Your kid is D3, and mid-tier D3 at that. I don't know why this is so controversial.
115 ran faster than 3:54, my bad. Point still stands.
Anyway, the next phase of this thread is OP starting to talk about how much faster his son would have been if he wasn't injured or the weather was better or if the coach wasn't a clown or whatever.
And then someone else will say that because Alabama State or some other HBCU that doesn't fund distance at all's best miler ran a 4:15, that this kid is D1 material all the way.
How about listing the actual times from the conference now rather than the conference meet? Betting 1500 is something like 3:39 for 10th best. That's sub 4. Your son isn't close to scoring which means he isn't of value.
Speaking as a parent of a runner, I had no idea what to expect in terms of the recruiting/scholarship process. It's all very confusing. Let's try to show this parent and child a bit of grace. Clearly they're being coy to maintain anonymity, which is understandable
Speaking as a parent of a runner, I had no idea what to expect in terms of the recruiting/scholarship process. It's all very confusing. Let's try to show this parent and child a bit of grace. Clearly they're being coy to maintain anonymity, which is understandable
Here is a helpful rubric: if your child being recruited by a D1 school, then they are a D1-level athlete. If they are not, then they are not, and no amount of willfully and egregiously misunderstanding basic things like performance lists to support your denial will change that.
Speaking as a parent of a runner, I had no idea what to expect in terms of the recruiting/scholarship process. It's all very confusing. Let's try to show this parent and child a bit of grace. Clearly they're being coy to maintain anonymity, which is understandable
Here is a helpful rubric: if your child being recruited by a D1 school, then they are a D1-level athlete. If they are not, then they are not, and no amount of willfully and egregiously misunderstanding basic things like performance lists to support your denial will change that.
online commercial standards, meet results, and performance lists are theory proxy guesses at what the coach might be thinking. which we don't usually know. this kid has an actual concrete answer with a standard. he's just not taking it, and wants to go back and argue about theory and proxies.
or at least initially wanted to argue about things. later posts seem to be veering towards "my kid has a chance" as opposed to i am confused why this didn't work out. i half wonder about trolling as they seem to get more stubborn the more we point out holes.
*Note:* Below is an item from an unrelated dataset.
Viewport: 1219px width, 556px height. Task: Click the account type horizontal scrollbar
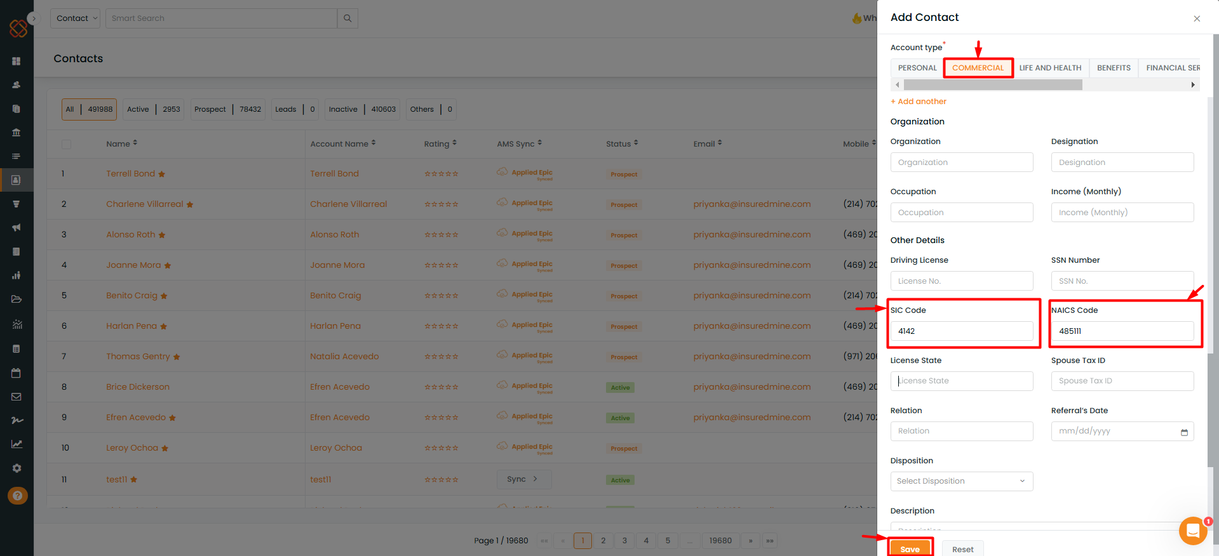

last, the parent has never said if their kid even has the scores to get this done. ivies have tiny admissions rates for regular students. their kid isn't being considered and would get no admissions help. a lot of these parents who are desperately wondering how to change a "no" or non-response seem to have hoped that being a marginal runner would overcome being a marginal admit on academics. that's not how any coaching influence on admissions works. if they are sneaking kids into the school it's the really fast ones. if this parent thought track was the back door into an ivy their kid loves, their kid isn't fast enough for the front door much less the back one. if his academics aren't good enough, he's toast.
the irony is i think dumber kids take it better if told no for either academic or sports reasons. they have no cooked up some scheme to get in some school. they just want to play someplace. so they are hearing "yes" or "no" clearrer.
He to date has failed to provide a ranking or cutoff of times for 1500 or mike for the conference. I suspect that the lightbulb went on when he looked. He started by complaining that there were kids on the roster who had run slower in HS than his child which is meaningless. The Big 10 has expanded. Roster cuts are happening. People are getting faster. So a 4:16 kid may have gotten into Michigan State 3 years ago but now they only take 4:06 next year for example. I suspect that his kid is literally 20 seconds slower in the mile than the 10th best runner in the conference and he realized that his kid is therefore of no value. Every athlete takes up time and resources.